CMA has published its annual report on compliance with the SME banking behavioural undertakings 2002, covering the period from 1 July 2021 to 30 June 2022. The report analyses how well 8 UK banks have complied with obligations restricting their ability to bundle certain products offered to SMEs.
One bank reported that 6 customers who had requested a fee-free Loan Servicing Account were given a BCA, which charges SMEs, instead. Refunds were provided to each customer, and due to the scale of the breach and this remedial action, CMA did not take public enforcement action.
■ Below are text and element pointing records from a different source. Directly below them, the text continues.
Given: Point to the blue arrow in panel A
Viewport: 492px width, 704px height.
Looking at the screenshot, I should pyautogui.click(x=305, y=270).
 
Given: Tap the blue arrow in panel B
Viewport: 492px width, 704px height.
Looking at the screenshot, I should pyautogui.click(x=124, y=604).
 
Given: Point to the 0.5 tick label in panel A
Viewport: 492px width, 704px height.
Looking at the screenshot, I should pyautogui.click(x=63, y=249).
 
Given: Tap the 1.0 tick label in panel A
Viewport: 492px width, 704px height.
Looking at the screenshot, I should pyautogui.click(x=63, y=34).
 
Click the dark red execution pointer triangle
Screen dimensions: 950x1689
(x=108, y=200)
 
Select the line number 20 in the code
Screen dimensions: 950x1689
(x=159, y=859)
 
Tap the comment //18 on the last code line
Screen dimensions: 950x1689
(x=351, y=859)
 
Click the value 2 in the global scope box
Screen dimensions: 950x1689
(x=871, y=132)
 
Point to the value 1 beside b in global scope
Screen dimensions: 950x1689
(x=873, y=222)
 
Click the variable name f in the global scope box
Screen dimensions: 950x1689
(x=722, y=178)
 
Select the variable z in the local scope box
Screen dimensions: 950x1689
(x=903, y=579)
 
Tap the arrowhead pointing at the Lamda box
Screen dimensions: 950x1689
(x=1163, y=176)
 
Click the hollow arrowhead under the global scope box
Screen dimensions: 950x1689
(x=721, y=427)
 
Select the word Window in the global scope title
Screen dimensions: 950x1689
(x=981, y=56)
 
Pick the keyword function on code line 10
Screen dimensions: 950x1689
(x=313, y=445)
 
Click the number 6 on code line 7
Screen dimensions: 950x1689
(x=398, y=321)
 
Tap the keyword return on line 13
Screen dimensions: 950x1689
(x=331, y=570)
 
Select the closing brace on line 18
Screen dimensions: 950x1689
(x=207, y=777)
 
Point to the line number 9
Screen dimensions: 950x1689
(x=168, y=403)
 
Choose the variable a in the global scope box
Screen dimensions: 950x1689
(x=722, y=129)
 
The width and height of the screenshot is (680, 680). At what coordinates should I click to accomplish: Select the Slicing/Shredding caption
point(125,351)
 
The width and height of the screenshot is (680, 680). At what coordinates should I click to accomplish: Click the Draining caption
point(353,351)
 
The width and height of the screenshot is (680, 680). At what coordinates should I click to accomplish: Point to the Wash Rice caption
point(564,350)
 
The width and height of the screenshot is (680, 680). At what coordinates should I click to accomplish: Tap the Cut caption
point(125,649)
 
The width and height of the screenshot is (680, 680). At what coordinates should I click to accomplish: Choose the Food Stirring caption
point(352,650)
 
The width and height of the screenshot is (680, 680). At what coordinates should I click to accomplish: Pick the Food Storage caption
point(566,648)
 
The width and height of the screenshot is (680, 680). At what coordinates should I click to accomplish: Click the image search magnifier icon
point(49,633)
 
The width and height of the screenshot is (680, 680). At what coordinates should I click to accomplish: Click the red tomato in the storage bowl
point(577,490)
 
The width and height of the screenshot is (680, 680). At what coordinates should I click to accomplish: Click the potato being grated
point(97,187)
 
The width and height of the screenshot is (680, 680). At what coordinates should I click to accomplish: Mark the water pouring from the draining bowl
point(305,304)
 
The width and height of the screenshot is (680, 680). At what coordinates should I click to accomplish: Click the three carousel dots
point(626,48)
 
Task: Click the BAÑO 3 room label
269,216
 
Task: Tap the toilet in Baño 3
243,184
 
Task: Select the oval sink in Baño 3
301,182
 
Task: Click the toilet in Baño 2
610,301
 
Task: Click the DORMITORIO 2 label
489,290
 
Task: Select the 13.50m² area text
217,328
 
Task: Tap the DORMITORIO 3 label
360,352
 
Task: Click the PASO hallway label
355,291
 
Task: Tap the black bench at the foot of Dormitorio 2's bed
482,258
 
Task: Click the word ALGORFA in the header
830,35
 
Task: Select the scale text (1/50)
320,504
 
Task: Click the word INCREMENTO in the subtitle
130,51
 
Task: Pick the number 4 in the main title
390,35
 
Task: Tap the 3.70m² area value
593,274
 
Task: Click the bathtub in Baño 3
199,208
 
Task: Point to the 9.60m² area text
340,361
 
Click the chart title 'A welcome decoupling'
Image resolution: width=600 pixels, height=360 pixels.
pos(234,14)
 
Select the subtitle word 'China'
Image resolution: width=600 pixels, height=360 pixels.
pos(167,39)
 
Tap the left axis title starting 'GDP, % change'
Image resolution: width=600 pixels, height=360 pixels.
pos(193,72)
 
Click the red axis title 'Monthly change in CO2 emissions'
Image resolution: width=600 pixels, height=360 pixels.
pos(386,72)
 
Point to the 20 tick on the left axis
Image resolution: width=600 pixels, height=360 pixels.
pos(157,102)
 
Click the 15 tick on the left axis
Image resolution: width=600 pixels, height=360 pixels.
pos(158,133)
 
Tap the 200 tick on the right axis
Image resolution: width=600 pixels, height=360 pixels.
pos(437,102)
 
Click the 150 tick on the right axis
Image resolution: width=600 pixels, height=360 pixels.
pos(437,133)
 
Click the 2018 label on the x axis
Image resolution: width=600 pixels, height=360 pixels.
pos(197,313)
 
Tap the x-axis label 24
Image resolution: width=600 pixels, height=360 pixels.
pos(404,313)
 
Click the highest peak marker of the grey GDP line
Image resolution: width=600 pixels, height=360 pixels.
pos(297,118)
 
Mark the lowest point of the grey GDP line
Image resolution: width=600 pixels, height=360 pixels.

The report also set out best practices in ensuring compliance with the undertakings where banks have fallen short. In particular, it concluded that banks should:
- Have in place policies, practices and procedures to:
- Monitor compliance with the undertakings; and
- Ensure internal communications support compliance with the undertakings, and that staff are informed of their responsibilities;
- Provide training to staff on how to comply with the undertakings and assess their understanding. CMA considers that all staff should be trained on their legal obligations, even if SMEs are not their main customers or they are new to the role;
- Review their lending appeals processes to check if potential customers have been refused loans or savings accounts because they were not offered a BCA;
- Review their own internal complaints; and
- Have an individual complaint code for the bundling of products.
CMA drew particular attention to the enhanced measures adopted by Clydesdale, which carries out training twice yearly.